LA FORÊT DES MAL-AIMÉS?
Imaginez un parc à Rimouski où des rencontres de toutes sortes sont possibles… Un lieu fréquenté principalement par des hommes. Des hommes mariés, divorcés, célibataires, gais, bisexuels, hétéros, etc. Dans le cadre de mon travail, on les appelle des H.A.R.A.S.A.H. Que se cache-t-il derrière cet acronyme aux sonorités arabes? Eh bien, des hommes ayant des relations affectives et sexuelles avec d’autres hommes. Ma mission, en tant que travailleur de rue, est de leur distribuer des trousses de prévention (condoms et lubrifiants). Très souvent, j’ai partagé un banc public avec plusieurs d’entre eux.
Paul, un habitué, vient dans ce parc depuis plus de vingt ans. « Ici, c’est un lieu où tu fraternises avec un journaliste, un fonctionnaire, un concierge, c’est vraiment mélangé! » En d’autres mots, c’est un endroit où les classes sociales s’effritent rapidement. Un grand sentiment de confrérie s’est installé depuis toutes ces années. Ce qui revient souvent dans les témoignages, c’est le manque d’espaces gay friendly à Rimouski. Cela dit, poursuit Paul, « nous ne voulons pas de village gai comme à Montréal pour ainsi éviter la ghettoïsation. Par contre, il n’y a vraiment pas de lieux de socialisation à Rimouski, sauf au bar Au Lau à l’occasion ».

_____

Indiquez depuis combien de temps Paul fréquente le parc, d'après l'extrait sur le parc de Rimouski.

_____

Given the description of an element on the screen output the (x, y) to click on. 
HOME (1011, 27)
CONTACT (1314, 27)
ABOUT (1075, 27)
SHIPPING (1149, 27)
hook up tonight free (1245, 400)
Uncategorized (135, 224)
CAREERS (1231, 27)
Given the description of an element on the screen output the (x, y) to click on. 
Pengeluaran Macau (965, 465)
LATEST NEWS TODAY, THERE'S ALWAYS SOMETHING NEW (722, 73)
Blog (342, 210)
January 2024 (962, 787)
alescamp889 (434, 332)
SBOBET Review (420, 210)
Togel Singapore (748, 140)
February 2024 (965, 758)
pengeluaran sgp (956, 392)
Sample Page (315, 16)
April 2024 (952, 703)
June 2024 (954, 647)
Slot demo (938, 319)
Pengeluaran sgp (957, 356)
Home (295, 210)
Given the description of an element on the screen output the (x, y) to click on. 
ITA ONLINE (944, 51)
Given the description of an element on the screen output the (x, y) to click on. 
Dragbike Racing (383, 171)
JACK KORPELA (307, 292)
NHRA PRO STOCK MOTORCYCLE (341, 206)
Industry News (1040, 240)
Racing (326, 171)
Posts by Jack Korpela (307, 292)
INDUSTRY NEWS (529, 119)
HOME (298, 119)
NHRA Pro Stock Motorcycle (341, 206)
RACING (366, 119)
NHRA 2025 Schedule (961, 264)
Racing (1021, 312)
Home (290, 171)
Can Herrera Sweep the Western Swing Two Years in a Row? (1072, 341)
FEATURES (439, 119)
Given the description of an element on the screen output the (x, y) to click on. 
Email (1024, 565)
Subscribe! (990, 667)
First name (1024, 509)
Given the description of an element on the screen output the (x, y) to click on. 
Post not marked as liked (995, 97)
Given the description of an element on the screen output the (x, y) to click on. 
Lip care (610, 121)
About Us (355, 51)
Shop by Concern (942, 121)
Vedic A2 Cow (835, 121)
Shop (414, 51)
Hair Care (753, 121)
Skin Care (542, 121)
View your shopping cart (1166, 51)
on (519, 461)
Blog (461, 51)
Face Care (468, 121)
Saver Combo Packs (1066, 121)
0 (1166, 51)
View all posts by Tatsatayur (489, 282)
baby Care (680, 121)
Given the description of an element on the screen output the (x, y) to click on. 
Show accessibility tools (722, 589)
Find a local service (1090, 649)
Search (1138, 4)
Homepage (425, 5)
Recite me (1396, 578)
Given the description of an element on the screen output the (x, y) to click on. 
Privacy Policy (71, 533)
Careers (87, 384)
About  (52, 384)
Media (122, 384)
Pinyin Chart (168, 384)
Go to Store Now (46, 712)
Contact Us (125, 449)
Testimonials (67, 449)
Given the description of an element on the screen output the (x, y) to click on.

_____

■ RÉPONSE ■
Paul fréquente ce parc depuis plus de vingt ans.